CONSIGNES
(1) Transcrivez fidèlement le passage du document source qui commence par « Premier exemple : une » et se poursuit jusqu'à « de hanche bilatérale. ».
(2) Résumez le document source en deux phrases.
(3) D'après le document source, quel examen a confirmé l'insuffisance de couverture du toit du cotyle chez la parente de 50 ans ?
+++ DOCUMENT SOURCE +++
Parmi les inconvénients, il y a une certaine froideur affective, apparente, avec, dans la jeunesse, une certaine « brusquerie » qui se gomme, un peu, avec l’âge.
Ce trait de caractère m’a, malheureusement, pour moi, permis de soigner, sans trop de problème, si ce n’est le stress que cela représente, des membres de ma famille, c’est quand « j’étais jeune ».
Premier exemple : une parente de 50 ans, je venais juste de m’installer, je ne sais pour qu’elle raison je lui fait passer une radio du bassin (certainement une douleur à la hanche) qui met en évidence une « insuffisance de couverture du toit du cotyle », je lui fit pratiquer une « coxométrie » qui confirma cette pathologie. L’insuffisance du toit du cotyle évoluer vers une coxarthrose (arthrose de la hanche), d’autant plus qu’elle se portait plutôt bien. Je lui conseillais de voir un chirurgien orthopédiste. Devant ma brusquerie, mais aussi des évènements familiaux imprévus, elle a fui… 20 ans plus tard elle se faisait opérer d’une prothèse totale de hanche bilatérale.
+++ DONNÉES À ANALYSER +++
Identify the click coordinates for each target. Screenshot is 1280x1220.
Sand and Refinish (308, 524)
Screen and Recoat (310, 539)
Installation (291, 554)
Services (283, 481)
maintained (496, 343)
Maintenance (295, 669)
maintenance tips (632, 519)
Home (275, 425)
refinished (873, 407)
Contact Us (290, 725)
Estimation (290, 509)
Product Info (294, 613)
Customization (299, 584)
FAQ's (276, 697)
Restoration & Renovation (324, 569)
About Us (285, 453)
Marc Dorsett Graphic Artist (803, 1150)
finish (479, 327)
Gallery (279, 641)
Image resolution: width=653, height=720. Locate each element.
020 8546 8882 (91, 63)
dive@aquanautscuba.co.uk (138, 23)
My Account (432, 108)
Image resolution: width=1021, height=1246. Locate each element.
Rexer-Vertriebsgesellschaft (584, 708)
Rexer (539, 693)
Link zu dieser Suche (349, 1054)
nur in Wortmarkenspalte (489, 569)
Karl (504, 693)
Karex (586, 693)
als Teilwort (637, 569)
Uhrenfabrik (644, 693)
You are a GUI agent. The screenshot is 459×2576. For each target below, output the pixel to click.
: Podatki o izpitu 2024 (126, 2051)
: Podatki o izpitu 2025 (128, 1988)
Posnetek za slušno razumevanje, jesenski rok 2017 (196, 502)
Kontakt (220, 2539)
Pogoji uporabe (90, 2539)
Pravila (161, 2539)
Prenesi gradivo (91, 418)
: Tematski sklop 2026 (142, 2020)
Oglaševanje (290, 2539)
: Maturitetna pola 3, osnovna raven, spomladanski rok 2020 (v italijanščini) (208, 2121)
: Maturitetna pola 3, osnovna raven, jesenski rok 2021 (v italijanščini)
+++
RÉPONSES PAR TÂCHE
(1)
Premier exemple : une parente de 50 ans, je venais juste de m’installer, je ne sais pour qu’elle raison je lui fait passer une radio du bassin (certainement une douleur à la hanche) qui met en évidence une « insuffisance de couverture du toit du cotyle », je lui fit pratiquer une « coxométrie » qui confirma cette pathologie. L’insuffisance du toit du cotyle évoluer vers une coxarthrose (arthrose de la hanche), d’autant plus qu’elle se portait plutôt bien. Je lui conseillais de voir un chirurgien orthopédiste. Devant ma brusquerie, mais aussi des évènements familiaux imprévus, elle a fui… 20 ans plus tard elle se faisait opérer d’une prothèse totale de hanche bilatérale.

(2) Le document source évoque une froideur affective apparente, avec une brusquerie de jeunesse qui s'atténue un peu avec l'âge, un trait qui a permis de soigner des membres de la famille sans trop de problème. Une parente de 50 ans, chez qui une radio du bassin avait mis en évidence une insuffisance de couverture du toit du cotyle, a fui devant le conseil de voir un chirurgien orthopédiste et s'est fait opérer d'une prothèse totale de hanche bilatérale 20 ans plus tard.

(3) Une coxométrie.